Swedish supermarket uses NFC price tags to promote deals and discounts

SHELF LIVE: NFC tags in a Swedish supermarket send out promotions to shoppers

Customers at supermarket ICA Norrviken in a northern suburb of Stockholm can now view promotional deals, discounts, competitions and detailed information about products by tapping their phones against dynamic NFC tags integrated into price labels. The supermarket has also placed NFC smart posters outside its store to let customers tap to buy prepackaged grocery bags directly from their mobile device.

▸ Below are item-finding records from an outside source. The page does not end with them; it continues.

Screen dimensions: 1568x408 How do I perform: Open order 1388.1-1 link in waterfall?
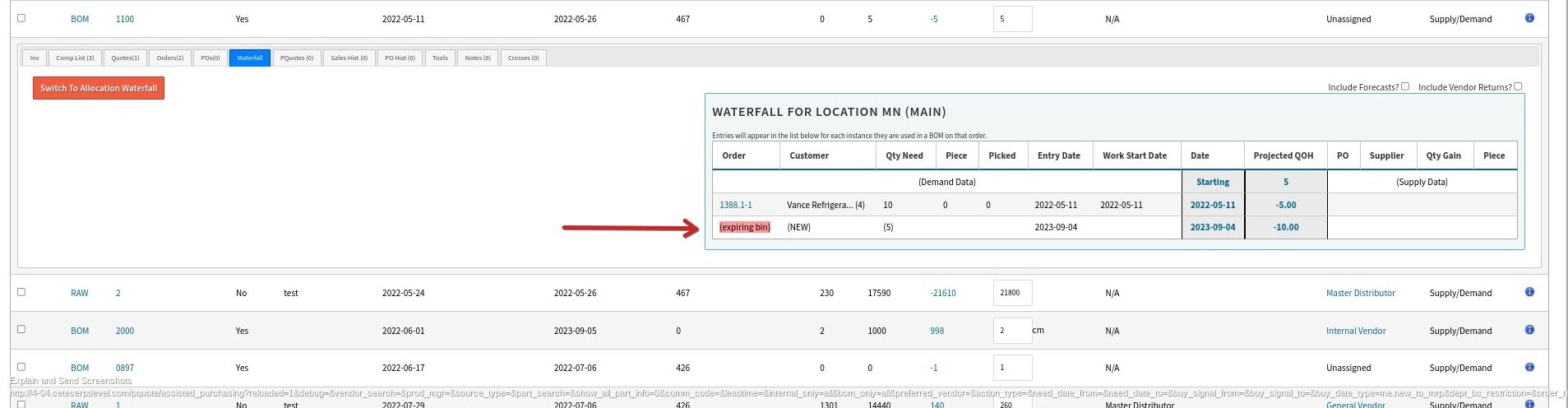tap(735, 205)
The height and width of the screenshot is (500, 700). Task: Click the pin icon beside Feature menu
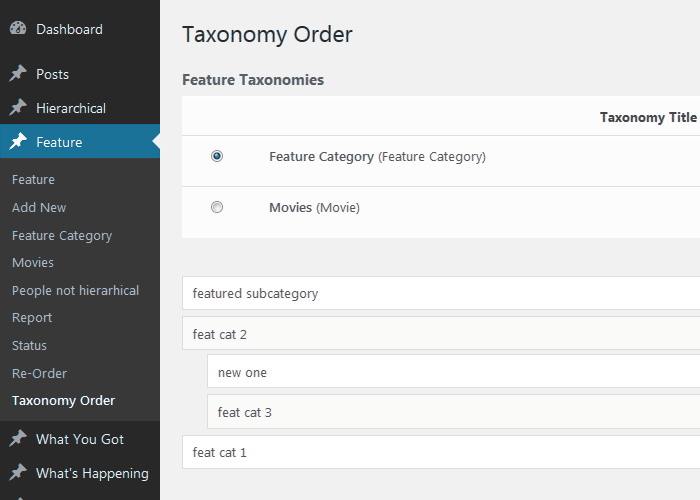tap(18, 142)
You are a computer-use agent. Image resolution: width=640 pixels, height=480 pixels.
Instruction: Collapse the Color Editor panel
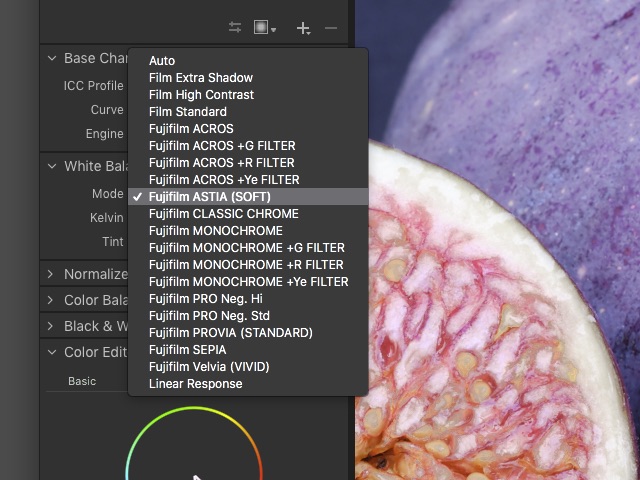click(51, 352)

The platform has been provided by Adfields with the aim of not only testing public reaction, but also seeing how it increases sales and enhances the effectiveness of the supermarket’s promotional activities, Adfields’ Martin Kemeny told NFC World.

“We have installed dynamic NFC tags that are integrated with the price tags that sit on the shelves,” Kemeny explained. “300 tags have been placed in the store. Customers can get more information about the products — detailed lists of content for people with allergies, for instance. As the tags are dynamic and can be redirected, we can add promotional deals, discounts, competitions and other promotional content.

“The posters outside the shop enable people to react on the offer to buy the prepackaged grocery bags outside of opening hours just by tapping their phone on the posters. They come prepackaged so customers cannot change the content — customers can chose from different kinds of bags, from Bistro to Inspiration.”

Informed choice

“There are information tags on signs scattered around the store that inform customers about how to use NFC and also how it is activated. This is not only a test of how the public will use the information system. This is also a test of how to increase sales by making it easier for the customers to make an informed choice, presenting new recipes or making it easier to take part in promotional activities.”

“On launch day, we interviewed the supermarket’s customers and demonstrated how the information system works,” Kemeny added. “The feedback was positive and many pointed out the user friendliness of the system. During the next six months, we will work in close cooperation with the supermarket to tweak the system and its content.”